-- TASK DESCRIPTION --
Reproduce the lines of the records below, starting at the line that contains "Where should I click to: Click the Register" and ending after the line that contains "click(665, 57)".

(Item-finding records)
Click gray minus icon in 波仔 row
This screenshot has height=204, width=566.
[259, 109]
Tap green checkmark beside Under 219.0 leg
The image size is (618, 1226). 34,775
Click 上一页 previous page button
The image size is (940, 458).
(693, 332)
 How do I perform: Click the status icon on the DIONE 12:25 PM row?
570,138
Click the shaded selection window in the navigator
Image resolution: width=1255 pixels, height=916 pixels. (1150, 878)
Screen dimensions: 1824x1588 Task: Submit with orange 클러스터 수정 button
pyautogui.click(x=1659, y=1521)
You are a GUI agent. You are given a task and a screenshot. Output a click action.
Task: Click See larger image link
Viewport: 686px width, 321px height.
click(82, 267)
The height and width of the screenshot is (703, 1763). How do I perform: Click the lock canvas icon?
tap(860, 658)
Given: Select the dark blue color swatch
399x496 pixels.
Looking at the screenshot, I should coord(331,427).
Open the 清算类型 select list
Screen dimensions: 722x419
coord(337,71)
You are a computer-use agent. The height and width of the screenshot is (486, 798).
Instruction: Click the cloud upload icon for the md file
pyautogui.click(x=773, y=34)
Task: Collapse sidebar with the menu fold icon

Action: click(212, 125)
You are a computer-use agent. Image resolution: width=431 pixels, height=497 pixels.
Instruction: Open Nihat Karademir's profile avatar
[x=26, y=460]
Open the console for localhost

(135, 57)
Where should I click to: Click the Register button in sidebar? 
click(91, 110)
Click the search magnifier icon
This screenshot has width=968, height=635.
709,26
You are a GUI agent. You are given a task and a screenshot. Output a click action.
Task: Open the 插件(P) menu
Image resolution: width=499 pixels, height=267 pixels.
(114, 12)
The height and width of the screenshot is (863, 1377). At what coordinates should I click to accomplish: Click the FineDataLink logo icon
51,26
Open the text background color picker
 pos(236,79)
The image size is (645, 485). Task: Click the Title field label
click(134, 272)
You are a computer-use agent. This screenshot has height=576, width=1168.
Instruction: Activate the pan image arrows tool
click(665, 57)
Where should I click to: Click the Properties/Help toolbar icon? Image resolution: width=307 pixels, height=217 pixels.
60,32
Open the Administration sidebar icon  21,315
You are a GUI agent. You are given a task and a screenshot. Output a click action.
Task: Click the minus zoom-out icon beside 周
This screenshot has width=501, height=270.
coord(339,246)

-- SOLUTION --
Where should I click to: Click the Register button in sidebar? 
click(91, 110)
Click the search magnifier icon
This screenshot has width=968, height=635.
709,26
You are a GUI agent. You are given a task and a screenshot. Output a click action.
Task: Open the 插件(P) menu
Image resolution: width=499 pixels, height=267 pixels.
(114, 12)
The height and width of the screenshot is (863, 1377). At what coordinates should I click to accomplish: Click the FineDataLink logo icon
51,26
Open the text background color picker
 pos(236,79)
The image size is (645, 485). Task: Click the Title field label
click(134, 272)
You are a computer-use agent. This screenshot has height=576, width=1168.
Instruction: Activate the pan image arrows tool
click(665, 57)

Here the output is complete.